English    Türkçe    فارسی   

3
1360-1369

  • عاشق صنع توم در شکر و صبر ** عاشق مصنوع کی باشم چو گبر 1360
  • Şükür, zamanında da senin yaptığın işe, sana âşığım, sabır zamanında da. Kâfir gibi hiç senin yarattığına âşık olur muyum?
  • عاشق صنع خدا با فر بود ** عاشق مصنوع او کافر بود
  • Allah hükmüne âşık olan nurlanır, yarattığına âşık olansa kâfir olur, diye cevap verdi.
  • توفیق میان این دو حدیث کی الرضا بالکفر کفر و حدیث دیگر من لم یرض بقضایی فلیطلب ربا سوای
  • Küfre razı olma küfürdür, hadisiyle kaza ve kaderine razı olmayan benden başka bir Allah arasın hadisinin manalarını birleştirmek
  • دی سالی کرد سایل مر مرا ** زانک عاشق بود او بر ماجرا
  • Dün mübahaseyi seven birisi, bana bir sual sordu.
  • گفت نکته‌ی الرضا بالکفر کفر ** این پیمبر گفت و گفت اوست مهر
  • Dedi ki: “Küfre razı olmak küfürdür.” Bunu Peygamber söyledi, onun söylediği söz de doğrudur, yerindedir.
  • باز فرمود او که اندر هر قضا ** مر مسلمان را رضا باید رضا
  • Sonra da yine “Müslüman olan kişinin her türlü kazaya razı olması lazımdır” buyurdu.
  • نه قضای حق بود کفر و نفاق ** گر بدین راضی شوم باشد شقاق 1365
  • Kâfirlik ve münafıklık da Allah’ın kaza ve kaderiyle değil mi?
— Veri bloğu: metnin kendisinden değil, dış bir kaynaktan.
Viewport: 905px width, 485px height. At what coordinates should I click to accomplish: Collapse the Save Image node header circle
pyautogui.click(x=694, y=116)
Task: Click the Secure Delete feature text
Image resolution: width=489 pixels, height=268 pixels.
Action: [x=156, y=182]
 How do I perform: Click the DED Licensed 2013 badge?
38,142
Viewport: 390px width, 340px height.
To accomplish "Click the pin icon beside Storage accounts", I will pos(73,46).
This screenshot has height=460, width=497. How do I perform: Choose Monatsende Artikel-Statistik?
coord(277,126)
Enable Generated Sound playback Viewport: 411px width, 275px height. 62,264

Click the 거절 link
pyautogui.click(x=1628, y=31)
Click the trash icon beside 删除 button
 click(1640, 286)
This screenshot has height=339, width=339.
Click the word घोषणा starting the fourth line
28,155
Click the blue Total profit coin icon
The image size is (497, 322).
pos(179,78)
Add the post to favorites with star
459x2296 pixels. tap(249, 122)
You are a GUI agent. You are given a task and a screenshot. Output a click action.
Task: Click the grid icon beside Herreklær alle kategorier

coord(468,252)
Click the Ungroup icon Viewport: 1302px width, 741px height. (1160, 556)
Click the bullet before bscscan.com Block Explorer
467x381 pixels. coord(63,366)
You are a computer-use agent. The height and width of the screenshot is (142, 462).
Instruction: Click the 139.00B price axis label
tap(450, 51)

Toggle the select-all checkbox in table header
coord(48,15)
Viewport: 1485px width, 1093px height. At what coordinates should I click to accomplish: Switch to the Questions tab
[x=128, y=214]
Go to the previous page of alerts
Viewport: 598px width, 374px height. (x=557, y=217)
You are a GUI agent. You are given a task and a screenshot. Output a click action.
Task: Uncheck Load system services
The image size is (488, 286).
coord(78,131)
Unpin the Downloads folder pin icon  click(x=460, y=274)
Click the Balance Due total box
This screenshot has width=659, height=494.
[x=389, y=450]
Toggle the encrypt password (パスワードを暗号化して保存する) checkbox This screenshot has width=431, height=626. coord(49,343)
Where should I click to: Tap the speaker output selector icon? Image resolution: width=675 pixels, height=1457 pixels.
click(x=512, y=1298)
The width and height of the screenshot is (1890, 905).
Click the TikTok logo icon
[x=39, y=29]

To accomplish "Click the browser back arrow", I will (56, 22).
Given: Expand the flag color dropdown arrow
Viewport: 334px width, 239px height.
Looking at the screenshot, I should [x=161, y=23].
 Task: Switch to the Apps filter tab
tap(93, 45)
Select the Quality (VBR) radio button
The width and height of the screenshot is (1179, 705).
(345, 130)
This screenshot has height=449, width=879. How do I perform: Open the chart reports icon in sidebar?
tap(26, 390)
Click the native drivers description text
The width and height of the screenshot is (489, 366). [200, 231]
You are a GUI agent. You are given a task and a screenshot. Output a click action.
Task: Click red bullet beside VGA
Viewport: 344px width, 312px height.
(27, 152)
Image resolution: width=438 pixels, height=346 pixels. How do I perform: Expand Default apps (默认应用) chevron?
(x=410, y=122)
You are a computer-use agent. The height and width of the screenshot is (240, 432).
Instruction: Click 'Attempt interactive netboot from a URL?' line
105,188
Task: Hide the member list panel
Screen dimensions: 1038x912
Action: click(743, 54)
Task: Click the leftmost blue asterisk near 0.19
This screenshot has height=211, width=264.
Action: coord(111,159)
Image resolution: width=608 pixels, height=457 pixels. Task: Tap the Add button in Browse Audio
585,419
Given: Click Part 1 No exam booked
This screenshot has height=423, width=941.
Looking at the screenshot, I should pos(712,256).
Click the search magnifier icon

Fakat buna razı olursak (ilk hadise göre) kötülük etmiş olmaz mıyız?
  • ور نیم راضی بود آن هم زیان ** پس چه چاره باشدم اندر میان
  • Razı olmazsak o da suç… Peki, ikisinin arasında hangi çareye başvuralım.”
  • گفتمش این کفر مقضی نه قضاست ** هست آثار قضا این کفر راست
  • Ona dedim ki: “Bu küfür, Allah’ın takdiriyledir ama Allah’ın hükmüyle, Allah’ın emir ve rızasıyla değildir. Bu küfür yalnız kaza ve kaderin eserlerindendir.
  • پس قضا را خواجه از مقضی بدان ** تا شکالت دفع گردد در زمان
  • Hocam, Allah’ın kaza ve kaderini, Allah’ın bilgisi olarak bil de şüphe ve tereddüdün kalmasın.
  • راضیم در کفر زان رو که قضاست ** نه ازین رو که نزاع و خبث ماست
  • Küfrede razıyız, çünkü Allah’ın bilgisine muvafıktır, fakat bizim fenalığımızdan, bizim kötülüğümüzden meydana geldiğinden de razı değiliz.